September 15, 2010 2 comments

Why I don’t read the NIV or the KJV Bible.

Let’s have a go at the NIV first, easily the most popular modern translations of the Bible into English.

In a word: I really have a hard time with its non-literal translation of the original languages. At critical moments it is too liberal with its translation, changing into a modern “explanation” rather than a direct translation. This can be a risky business.

Of course who doesn’t enjoy a Bible without “Thous” and “Thees” and “doest” and “wouldest”? But when a Bible translation starts to be “interpreted” by the translators then I get a bit nervous. Another writer carefully warns us on this very point:

“The moderate use of the so-called dynamic equivalence method of translation in the [NIV] version involved a trade-off in which accuracy was sometimes sacrificed for the sake of readability.” (Brent Kercheville)

Here is an additional voice: “Readability seems to have been a higher priority than anything else.” (Daniel Wallace)

Can I give you just two example of this treacherous “readability factor” that I hope will sway you?

#1. Weeds are not Tares.

> [Dataset section]:
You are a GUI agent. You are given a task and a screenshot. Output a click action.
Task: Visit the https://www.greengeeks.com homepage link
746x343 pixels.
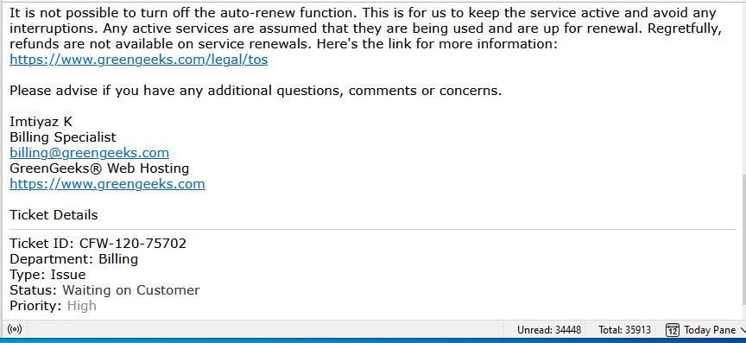click(108, 184)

> [Direction A]:
Summarize the post on Bible translations in two sentences.
> [Direction B]:
Return the stretch of the post on Bible translations from "In a word: I" through "a risky business.", word for word.
The material comes from a separate source.

> [Result A]:
The author explains why the NIV and the KJV aren't read and begins with the NIV, objecting that its non-literal approach sometimes replaces a direct translation with a modern "explanation" at critical moments. Quotations from Brent Kercheville and Daniel Wallace support the concern that accuracy was sometimes traded for readability, and the author starts on two examples, the first headed "Weeds are not Tares."

> [Result B]:
In a word: I really have a hard time with its non-literal translation of the original languages. At critical moments it is too liberal with its translation, changing into a modern “explanation” rather than a direct translation. This can be a risky business.